Pyrénées Sheep Milk Industry Adapts to Climate Change Challenges
Sheep dairy farmers in Pyrénées-Atlantiques are witnessing firsthand the effects of climate change, with noticeable increases in both droughts and heavy rainfall. These shifts directly affect the availability and quality of forage stocks, leading to reduced pasture grass yields.

Moreover, rising temperatures, now occurring earlier in spring and persisting through fall, are directly affecting milk and cheese quality. This trend necessitates increased refrigeration during production, consequently driving up operational costs.

Charting Adaptation Paths
In response, the Sheep Milk Interprofessional Organization of Pyrénées-Atlantiques is spearheading a three-year initiative dubbed "Know N Cheese." This project, coordinated by the Leartiker research center in the southern Basque Country alongside five other technical entities from France and Spain, including the Livestock Institute for France, aims to unite all relevant stakeholders—farmers, technicians, and businesses—to collaboratively devise strategies to mitigate the impacts of climate change.
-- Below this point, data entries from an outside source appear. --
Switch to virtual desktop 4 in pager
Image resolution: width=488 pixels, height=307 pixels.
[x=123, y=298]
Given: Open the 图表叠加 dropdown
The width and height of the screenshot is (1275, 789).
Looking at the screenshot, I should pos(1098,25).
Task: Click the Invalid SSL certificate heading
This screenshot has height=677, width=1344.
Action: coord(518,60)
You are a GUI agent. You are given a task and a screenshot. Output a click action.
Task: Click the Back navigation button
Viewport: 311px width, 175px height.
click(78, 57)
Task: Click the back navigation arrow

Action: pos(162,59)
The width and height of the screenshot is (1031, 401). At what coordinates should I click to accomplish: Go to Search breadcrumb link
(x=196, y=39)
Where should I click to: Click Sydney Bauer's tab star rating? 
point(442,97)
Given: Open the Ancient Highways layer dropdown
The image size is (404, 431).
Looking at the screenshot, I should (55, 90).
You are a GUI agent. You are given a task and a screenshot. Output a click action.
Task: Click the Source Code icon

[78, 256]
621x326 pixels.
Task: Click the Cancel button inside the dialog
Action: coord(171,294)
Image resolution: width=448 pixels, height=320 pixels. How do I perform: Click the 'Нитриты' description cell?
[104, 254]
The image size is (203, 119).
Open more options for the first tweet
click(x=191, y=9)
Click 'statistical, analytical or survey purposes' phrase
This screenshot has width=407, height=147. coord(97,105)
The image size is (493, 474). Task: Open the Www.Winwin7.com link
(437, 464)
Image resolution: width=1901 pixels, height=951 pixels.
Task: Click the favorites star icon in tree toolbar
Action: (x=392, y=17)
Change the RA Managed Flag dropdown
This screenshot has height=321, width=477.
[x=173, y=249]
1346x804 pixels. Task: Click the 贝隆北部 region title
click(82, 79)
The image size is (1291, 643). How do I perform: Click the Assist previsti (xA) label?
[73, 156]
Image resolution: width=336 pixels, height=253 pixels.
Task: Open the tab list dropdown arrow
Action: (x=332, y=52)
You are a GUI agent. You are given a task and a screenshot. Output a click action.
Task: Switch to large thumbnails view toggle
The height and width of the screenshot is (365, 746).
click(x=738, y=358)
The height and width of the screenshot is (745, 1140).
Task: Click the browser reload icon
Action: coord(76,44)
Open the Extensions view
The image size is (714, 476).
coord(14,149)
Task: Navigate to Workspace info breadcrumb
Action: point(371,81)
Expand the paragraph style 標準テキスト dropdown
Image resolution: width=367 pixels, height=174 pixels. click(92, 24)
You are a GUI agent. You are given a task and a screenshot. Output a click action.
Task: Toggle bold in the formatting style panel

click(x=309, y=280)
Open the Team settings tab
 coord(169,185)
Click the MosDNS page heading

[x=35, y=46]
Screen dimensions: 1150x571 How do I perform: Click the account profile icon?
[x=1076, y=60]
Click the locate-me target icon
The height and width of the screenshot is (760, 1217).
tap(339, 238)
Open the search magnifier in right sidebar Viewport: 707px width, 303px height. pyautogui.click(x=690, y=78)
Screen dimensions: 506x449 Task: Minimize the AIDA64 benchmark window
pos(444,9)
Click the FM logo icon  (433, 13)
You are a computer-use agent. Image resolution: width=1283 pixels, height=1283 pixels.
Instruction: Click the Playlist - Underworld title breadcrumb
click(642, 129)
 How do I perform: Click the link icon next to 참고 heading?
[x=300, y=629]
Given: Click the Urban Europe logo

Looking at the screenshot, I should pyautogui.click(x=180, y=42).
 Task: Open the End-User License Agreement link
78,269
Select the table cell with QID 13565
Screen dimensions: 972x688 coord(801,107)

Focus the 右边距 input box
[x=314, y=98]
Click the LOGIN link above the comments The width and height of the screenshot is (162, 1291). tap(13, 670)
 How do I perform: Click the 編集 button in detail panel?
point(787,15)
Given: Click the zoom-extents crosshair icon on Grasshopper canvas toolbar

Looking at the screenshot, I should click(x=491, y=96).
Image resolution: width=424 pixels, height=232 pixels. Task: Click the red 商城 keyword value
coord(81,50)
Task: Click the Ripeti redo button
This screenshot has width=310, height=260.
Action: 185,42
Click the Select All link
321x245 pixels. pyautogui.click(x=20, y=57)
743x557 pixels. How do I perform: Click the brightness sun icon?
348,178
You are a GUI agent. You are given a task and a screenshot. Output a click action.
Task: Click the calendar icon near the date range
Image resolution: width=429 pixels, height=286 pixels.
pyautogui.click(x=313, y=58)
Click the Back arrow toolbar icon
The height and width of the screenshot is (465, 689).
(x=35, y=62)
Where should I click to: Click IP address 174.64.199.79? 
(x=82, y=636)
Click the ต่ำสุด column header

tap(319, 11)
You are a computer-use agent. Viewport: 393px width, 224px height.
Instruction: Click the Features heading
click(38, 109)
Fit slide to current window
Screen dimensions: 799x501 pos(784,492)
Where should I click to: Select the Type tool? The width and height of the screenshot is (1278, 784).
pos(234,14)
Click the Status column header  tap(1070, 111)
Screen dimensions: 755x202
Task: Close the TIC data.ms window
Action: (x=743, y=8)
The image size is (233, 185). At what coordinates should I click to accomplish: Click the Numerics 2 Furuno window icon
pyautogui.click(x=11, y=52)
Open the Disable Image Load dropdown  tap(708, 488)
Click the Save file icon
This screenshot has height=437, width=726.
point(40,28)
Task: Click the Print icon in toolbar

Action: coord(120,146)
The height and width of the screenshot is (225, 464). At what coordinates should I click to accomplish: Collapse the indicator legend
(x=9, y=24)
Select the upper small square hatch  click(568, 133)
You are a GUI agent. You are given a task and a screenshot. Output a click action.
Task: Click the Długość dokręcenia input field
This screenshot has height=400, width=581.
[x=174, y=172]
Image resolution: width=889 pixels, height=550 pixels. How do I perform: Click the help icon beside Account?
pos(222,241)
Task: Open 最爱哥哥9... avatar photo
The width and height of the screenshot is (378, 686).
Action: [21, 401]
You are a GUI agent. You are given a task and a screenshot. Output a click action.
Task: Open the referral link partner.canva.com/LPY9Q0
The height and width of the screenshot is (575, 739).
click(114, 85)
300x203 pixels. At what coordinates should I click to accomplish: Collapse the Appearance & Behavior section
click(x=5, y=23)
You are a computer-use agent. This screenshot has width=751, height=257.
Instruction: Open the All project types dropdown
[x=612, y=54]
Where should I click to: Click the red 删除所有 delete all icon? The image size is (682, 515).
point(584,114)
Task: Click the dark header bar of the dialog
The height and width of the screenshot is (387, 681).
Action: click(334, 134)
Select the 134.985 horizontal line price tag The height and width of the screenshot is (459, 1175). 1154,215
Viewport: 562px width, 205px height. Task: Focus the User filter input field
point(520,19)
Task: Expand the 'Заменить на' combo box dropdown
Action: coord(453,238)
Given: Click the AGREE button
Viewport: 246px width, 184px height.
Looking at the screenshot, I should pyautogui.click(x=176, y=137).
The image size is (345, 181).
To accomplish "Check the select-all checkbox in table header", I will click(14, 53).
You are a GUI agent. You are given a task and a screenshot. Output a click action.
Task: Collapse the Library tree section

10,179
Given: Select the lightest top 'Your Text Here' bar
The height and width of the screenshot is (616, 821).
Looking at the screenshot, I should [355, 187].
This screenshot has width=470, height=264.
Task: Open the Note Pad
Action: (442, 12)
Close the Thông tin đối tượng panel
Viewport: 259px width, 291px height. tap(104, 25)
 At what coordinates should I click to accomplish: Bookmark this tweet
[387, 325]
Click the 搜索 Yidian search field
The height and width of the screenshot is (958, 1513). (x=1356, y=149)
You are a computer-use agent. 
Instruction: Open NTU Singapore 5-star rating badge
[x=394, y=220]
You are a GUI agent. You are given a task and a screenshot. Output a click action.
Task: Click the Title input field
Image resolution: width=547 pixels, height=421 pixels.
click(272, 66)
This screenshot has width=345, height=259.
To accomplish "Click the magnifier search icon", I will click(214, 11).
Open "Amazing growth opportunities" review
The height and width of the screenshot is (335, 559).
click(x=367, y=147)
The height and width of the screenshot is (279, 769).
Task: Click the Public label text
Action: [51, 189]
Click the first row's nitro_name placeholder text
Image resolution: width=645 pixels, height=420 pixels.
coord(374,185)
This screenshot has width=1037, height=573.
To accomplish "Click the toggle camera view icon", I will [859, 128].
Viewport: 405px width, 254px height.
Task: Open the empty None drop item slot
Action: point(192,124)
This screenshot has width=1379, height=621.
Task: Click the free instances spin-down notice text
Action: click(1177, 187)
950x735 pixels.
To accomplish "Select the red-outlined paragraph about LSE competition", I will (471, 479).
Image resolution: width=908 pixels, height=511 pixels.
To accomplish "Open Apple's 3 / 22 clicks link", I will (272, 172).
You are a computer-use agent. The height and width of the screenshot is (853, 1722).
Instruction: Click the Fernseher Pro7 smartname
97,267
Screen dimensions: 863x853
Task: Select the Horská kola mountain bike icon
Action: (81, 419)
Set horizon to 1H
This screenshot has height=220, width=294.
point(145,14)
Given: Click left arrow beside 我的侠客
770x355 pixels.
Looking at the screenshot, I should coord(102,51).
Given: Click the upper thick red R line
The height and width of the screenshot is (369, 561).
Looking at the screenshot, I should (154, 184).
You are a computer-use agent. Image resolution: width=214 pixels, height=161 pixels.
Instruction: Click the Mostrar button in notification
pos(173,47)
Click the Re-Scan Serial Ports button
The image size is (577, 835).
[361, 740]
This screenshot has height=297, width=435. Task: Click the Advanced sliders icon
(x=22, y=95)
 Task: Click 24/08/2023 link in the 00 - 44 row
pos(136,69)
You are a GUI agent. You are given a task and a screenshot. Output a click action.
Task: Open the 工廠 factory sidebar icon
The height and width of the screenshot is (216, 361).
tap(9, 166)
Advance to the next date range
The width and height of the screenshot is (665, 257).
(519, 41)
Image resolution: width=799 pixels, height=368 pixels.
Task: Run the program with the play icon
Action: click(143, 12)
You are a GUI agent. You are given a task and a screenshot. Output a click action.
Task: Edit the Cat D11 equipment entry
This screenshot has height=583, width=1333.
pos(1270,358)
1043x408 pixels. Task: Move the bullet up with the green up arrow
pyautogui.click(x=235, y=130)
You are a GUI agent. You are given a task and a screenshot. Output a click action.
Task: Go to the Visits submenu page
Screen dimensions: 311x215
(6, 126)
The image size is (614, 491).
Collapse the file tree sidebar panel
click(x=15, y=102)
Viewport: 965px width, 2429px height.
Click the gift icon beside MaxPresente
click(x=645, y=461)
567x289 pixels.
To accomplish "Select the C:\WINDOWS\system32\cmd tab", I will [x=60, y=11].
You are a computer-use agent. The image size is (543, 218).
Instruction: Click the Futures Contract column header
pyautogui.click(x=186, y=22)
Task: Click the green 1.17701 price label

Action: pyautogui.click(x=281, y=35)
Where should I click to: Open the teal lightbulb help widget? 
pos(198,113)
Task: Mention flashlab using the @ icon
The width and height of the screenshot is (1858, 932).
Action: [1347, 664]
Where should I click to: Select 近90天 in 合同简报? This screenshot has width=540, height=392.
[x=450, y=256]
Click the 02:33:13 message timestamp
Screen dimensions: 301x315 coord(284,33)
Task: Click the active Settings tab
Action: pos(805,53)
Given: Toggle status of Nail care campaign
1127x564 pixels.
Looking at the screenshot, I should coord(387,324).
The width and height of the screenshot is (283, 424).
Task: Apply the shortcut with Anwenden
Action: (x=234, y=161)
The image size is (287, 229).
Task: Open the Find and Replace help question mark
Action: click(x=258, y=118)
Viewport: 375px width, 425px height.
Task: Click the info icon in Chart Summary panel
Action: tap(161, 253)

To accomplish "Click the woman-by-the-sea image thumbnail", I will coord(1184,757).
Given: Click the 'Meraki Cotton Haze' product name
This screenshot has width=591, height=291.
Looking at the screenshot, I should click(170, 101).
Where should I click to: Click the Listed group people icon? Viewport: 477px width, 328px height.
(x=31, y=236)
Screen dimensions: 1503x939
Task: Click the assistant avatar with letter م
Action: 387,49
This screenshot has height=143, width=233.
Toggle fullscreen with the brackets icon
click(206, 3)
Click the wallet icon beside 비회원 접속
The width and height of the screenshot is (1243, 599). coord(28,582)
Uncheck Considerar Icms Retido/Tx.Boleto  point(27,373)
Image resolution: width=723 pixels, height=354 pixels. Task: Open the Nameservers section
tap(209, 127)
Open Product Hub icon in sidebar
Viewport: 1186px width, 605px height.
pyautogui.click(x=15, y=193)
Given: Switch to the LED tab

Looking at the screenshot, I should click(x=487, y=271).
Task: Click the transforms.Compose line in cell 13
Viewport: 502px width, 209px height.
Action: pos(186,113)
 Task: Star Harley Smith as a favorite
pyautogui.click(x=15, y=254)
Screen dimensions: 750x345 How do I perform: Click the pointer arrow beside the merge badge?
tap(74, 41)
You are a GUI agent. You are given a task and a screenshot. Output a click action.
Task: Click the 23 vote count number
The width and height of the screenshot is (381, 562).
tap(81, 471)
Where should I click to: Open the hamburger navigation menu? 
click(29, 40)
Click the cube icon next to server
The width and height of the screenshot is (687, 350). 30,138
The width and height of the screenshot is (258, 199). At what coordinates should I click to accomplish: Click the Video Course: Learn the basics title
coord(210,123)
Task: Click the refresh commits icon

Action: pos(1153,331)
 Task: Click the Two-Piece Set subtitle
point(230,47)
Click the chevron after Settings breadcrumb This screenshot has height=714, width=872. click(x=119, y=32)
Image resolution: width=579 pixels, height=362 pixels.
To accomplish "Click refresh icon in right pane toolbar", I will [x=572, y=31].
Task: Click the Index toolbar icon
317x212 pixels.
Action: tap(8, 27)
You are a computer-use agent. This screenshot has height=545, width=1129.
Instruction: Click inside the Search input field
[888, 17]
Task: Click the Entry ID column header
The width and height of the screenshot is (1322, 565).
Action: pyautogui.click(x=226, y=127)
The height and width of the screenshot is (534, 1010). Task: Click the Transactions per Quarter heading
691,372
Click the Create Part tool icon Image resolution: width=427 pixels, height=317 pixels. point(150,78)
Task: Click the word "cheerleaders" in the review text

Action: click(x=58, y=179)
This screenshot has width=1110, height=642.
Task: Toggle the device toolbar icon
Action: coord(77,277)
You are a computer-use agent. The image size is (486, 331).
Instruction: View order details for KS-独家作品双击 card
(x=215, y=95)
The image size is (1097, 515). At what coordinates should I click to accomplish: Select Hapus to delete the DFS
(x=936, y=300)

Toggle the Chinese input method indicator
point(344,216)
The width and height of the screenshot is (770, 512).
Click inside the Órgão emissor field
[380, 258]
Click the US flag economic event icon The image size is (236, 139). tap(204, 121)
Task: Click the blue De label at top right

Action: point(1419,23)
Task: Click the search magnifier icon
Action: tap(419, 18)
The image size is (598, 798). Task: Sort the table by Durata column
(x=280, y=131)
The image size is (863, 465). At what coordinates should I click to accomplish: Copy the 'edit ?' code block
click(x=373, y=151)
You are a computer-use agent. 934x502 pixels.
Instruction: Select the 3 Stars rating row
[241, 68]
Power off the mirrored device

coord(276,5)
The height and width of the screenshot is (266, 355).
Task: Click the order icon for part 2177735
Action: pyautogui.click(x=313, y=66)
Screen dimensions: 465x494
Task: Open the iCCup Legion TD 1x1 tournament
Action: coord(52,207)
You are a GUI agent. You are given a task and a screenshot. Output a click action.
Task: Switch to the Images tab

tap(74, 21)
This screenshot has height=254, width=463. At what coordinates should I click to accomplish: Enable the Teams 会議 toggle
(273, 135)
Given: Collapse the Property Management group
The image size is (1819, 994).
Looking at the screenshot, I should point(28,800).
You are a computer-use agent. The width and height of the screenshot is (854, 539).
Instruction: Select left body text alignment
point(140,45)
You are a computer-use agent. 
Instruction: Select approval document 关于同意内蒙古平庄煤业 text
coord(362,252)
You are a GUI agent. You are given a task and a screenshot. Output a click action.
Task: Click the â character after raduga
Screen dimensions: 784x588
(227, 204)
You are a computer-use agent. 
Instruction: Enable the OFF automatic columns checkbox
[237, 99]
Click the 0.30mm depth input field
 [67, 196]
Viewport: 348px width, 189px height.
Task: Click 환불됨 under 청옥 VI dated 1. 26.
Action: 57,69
Engagement of Pyrénées-Atlantiques Farmers
The overarching goal of the "Know N Cheese" endeavor is to raise awareness among local farmers about climate change and to develop localized adaptation strategies tailored to future climatic conditions. Leveraging insights from research and development endeavors across various regions and sectors, six groups of motivated farmers will convene throughout the sheep farming regions of the department starting in spring 2024. These groups will work in tandem to engineer environmentally sustainable and economically viable solutions suitable for their respective contexts.

To ensure widespread participation, all sheep milk farmers in the department will receive detailed correspondence outlining the initiative and extending invitations to engage in forthcoming meetings commencing in mid-April.